The deadline is here! Applications are due for the Environmental Protection Agency’s latest round of Brownfield Grant Funding for ARC Grants (Assessment, Revolving Loan Fund, Cleanup). Your drafts are completed and in the process of being uploaded to grants.gov and if not, it may be time for a session of lessons learned as the countdown to next year begins.

One lesson, whose importance was especially clear on this go round was to never underestimate your community partners. You may not even realize how many you have. Here’s a recent example that demonstrates that lesson.

You can review your grant in house a dozen times, send questions to the EPA officials, and have multiple reviews conducted by the TAB (Technical Assistance to Brownfields) reviewers, but no one can replicate the value added by local partners. All those above parties can tell you that this grant proposal is a winner, but only your local partners can really tell you how well it serves local needs and looks at local areas of concern.

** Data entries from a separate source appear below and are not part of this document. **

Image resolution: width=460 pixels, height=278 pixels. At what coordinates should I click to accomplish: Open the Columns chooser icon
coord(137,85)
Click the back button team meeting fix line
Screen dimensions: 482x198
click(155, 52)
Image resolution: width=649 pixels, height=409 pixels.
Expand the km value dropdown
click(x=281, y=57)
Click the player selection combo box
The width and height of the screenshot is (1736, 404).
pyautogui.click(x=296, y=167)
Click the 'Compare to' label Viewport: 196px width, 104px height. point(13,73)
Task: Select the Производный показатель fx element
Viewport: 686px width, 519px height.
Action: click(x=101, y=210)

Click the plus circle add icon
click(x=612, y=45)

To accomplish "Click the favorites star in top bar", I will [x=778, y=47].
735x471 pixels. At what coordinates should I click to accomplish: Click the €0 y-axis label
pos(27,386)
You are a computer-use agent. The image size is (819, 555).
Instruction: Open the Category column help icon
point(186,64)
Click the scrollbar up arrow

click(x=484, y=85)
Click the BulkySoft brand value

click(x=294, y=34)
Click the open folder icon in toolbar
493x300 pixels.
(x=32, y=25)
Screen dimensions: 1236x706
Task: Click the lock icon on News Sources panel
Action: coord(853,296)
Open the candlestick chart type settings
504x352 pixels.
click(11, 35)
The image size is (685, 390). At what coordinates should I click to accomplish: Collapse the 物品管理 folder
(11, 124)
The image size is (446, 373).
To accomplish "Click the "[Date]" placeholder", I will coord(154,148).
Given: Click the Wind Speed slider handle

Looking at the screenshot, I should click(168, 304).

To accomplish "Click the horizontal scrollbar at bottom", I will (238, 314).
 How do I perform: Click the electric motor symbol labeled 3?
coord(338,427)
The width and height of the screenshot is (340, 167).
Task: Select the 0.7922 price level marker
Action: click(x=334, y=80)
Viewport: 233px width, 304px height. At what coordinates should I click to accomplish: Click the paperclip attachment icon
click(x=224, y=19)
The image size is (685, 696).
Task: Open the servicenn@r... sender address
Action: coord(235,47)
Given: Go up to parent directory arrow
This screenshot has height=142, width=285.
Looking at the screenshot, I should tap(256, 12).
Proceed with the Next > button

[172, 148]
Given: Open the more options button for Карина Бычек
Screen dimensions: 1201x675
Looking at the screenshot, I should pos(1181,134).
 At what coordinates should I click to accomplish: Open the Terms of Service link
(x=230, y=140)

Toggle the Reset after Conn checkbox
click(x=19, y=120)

Ironically, the best outside perspective comes from those inside the community. It’s the county officials you may not have known would even see the proposal, who will come to you with those questions that completely reorient how you see the work you’ve done. Your community partners might not know the fiscal year’s guidelines or what the reviewers are specifically looking for, unlike the reviewers you’ve worked with thus far. What that means is that your whole approach from site selection to structure and flow needs to be justified. “Because that’s what the guidelines say,” is not an adequate answer. In building those explanations you realize there are so many items in your proposal that can be strengthened in ways you’d never considered.

The best way to take advantage of this is as obvious as it is true. Finish your draft proposals early and have every one review it. But not simply that, seek out those local partners who haven’t been a part of the process. Don’t leave anyone out!


Tom Simmons, Marketing Assistant at HRP Associates, Inc.